Real estate asset protection is the legal process of structuring property ownership to make it difficult for a creditor of the individual owner or a business entity to reach the property.

Successful investing in Florida property has enriched individual investors for several generations. Individuals in Florida and elsewhere hold substantial equity in Florida real property. Judgment creditors quickly target their debtor’s real estate ownership; a recorded judgment is automatically a lien on all non-exempt real property the debtor owns in Florida. Asset protection of Florida real estate entails planning ownership of rental and commercial real estate properties to protect the properties from collection by a judgment creditor.

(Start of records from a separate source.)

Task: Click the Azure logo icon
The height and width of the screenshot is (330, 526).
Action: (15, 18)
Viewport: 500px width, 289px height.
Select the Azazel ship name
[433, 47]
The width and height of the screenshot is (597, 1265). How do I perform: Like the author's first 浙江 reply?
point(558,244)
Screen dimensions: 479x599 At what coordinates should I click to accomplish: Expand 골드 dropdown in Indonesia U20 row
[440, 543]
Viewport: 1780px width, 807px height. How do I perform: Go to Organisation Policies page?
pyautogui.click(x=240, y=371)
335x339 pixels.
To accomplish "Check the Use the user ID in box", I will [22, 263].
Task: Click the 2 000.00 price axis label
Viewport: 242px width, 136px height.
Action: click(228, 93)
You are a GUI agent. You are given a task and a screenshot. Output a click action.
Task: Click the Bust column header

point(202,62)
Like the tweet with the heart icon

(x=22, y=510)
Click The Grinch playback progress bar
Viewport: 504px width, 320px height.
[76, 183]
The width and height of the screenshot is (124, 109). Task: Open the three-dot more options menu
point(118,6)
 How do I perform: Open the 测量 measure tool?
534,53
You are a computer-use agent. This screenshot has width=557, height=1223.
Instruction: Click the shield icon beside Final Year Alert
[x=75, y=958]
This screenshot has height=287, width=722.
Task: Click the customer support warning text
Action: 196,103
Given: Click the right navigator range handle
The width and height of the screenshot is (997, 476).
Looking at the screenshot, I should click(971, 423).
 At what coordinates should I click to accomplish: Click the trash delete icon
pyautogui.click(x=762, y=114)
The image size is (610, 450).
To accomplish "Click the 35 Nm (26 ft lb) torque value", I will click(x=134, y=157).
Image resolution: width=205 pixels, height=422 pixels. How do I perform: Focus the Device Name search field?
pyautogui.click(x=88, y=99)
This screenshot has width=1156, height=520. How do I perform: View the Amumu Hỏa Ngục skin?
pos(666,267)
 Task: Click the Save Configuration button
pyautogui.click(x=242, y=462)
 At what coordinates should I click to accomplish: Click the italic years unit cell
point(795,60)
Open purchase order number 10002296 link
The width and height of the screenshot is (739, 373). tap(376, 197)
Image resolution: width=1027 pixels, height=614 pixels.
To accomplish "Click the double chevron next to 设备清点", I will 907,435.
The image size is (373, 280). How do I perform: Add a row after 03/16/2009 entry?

The best time to protect real estate is before taking title to the property. The real estate investor may designate how they will title the property before closing the purchase contract. Smart ownership titling is the key to real estate asset protection.

Rental Property Asset Protection Strategies

Many individual investors take title to their initial investment property in their own names, or jointly with their spouse. Individual ownership is the simplest way to own real estate, and the mortgage lender sometimes prefers that mortgaged property be owned in the borrower’s individual name. Titling property in the name of the individual investor is efficient and simple. The individual owner claims directly on their personal tax return the tax benefits of depreciation and other expenses. There are no fees involved in establishing a legal entity or preparing annual entity tax returns.

Titling investment real estate in the owner’s individual name(s) provides no asset protection. The individual owner is liable for any claims asserted by a property tenant, ownership partner, government agency, or subsequent buyer. Individually owned property is exposed to judgments against the owner arising from the owner’s financial debts and business activities unrelated to the real estate investment.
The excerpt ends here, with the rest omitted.